Algebraic addition of an element matrices n-th order A is called the determinant of a matrix taken with a certain sign ( n–1)th order obtained by deleting i-th line and j th matrix column A:

Let's create the so-called attached matrix:

where are the algebraic complements of the corresponding elements of the matrix A.
Note that algebraic additions of matrix row elements A are placed in the corresponding columns of the matrix Ã , that is, the matrix is transposed at the same time.
By dividing all the elements of the matrix Ã by Δ – the value of the matrix determinant A, we get the inverse matrix as a result:

Let's note the row special properties inverse matrix:
1) for a given matrix A her inverse matrix is the only one;
2) if there is an inverse matrix, then right reverse And left reverse the matrices coincide with it;
3) a singular (singular) square matrix does not have an inverse matrix.

Basic properties of an inverse matrix:
1) the determinant of the inverse matrix and the determinant of the original matrix are reciprocals;
2) the inverse matrix of the product of square matrices is equal to the product of the inverse matrix of factors, taken in reverse order:

3) the transposed inverse matrix is equal to the inverse matrix of the given transposed matrix:

EXAMPLE Calculate the inverse of the given matrix.

Definition 1: a matrix is called singular if its determinant is zero.
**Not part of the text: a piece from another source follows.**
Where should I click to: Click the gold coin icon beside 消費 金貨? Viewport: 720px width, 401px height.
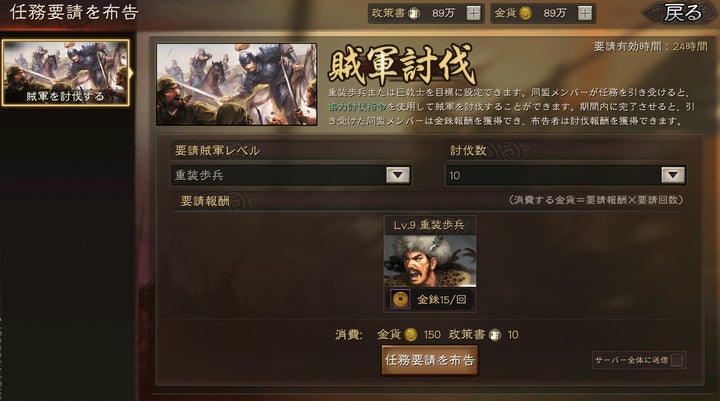click(411, 334)
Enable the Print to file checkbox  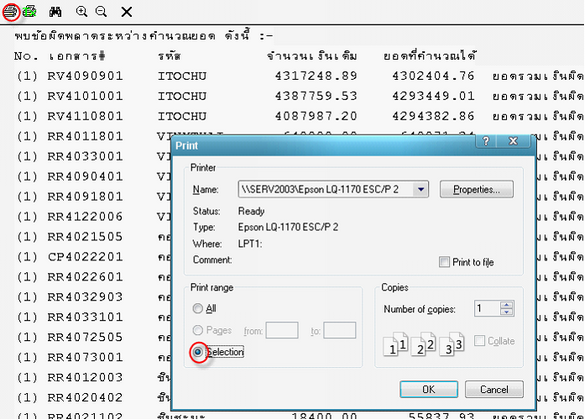[x=444, y=262]
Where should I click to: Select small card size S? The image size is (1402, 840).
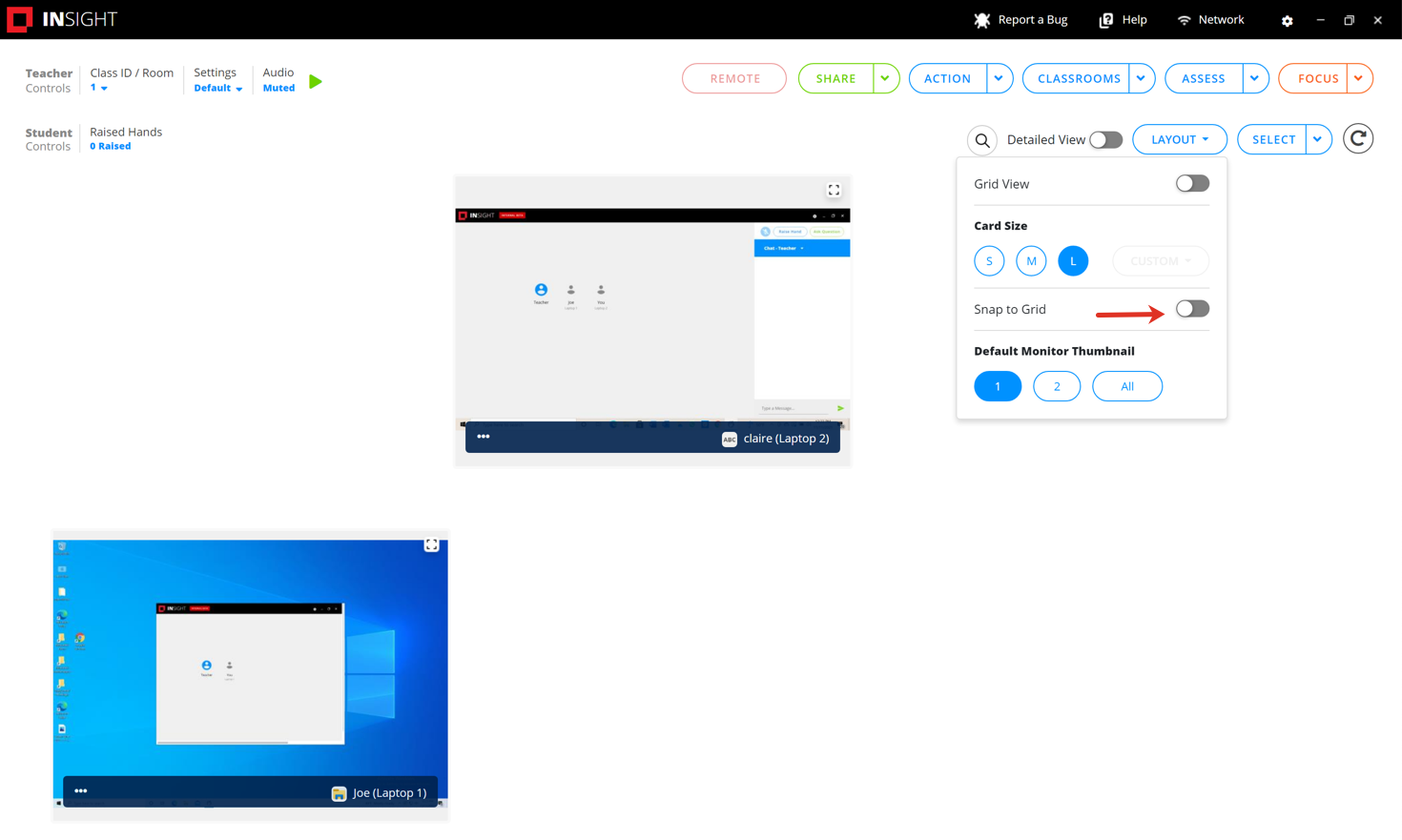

Definition 2: a matrix is called non-singular if its determinant is not equal to zero.

Matrix "A" is called inverse matrix, if the condition A*A-1 = A-1 *A = E (unit matrix) is satisfied.

A square matrix is invertible only if it is non-singular.

Scheme for calculating the inverse matrix:

1) Calculate the determinant of matrix "A" if ∆ A = 0, then the inverse matrix does not exist.

2) Find all algebraic complements of matrix "A".

3) Create a matrix of algebraic additions (Aij)

4) Transpose the matrix of algebraic complements (Aij )T

5) Multiply the transposed matrix by the number, inverse of the determinant of this matrix.

6) Perform check:

At first glance it may seem complicated, but in fact everything is very simple. All solutions are based on simple arithmetic operations, the main thing when deciding is not to get confused with the “-” and “+” signs and not to lose them.

Now let's decide together practical task, calculating the inverse matrix.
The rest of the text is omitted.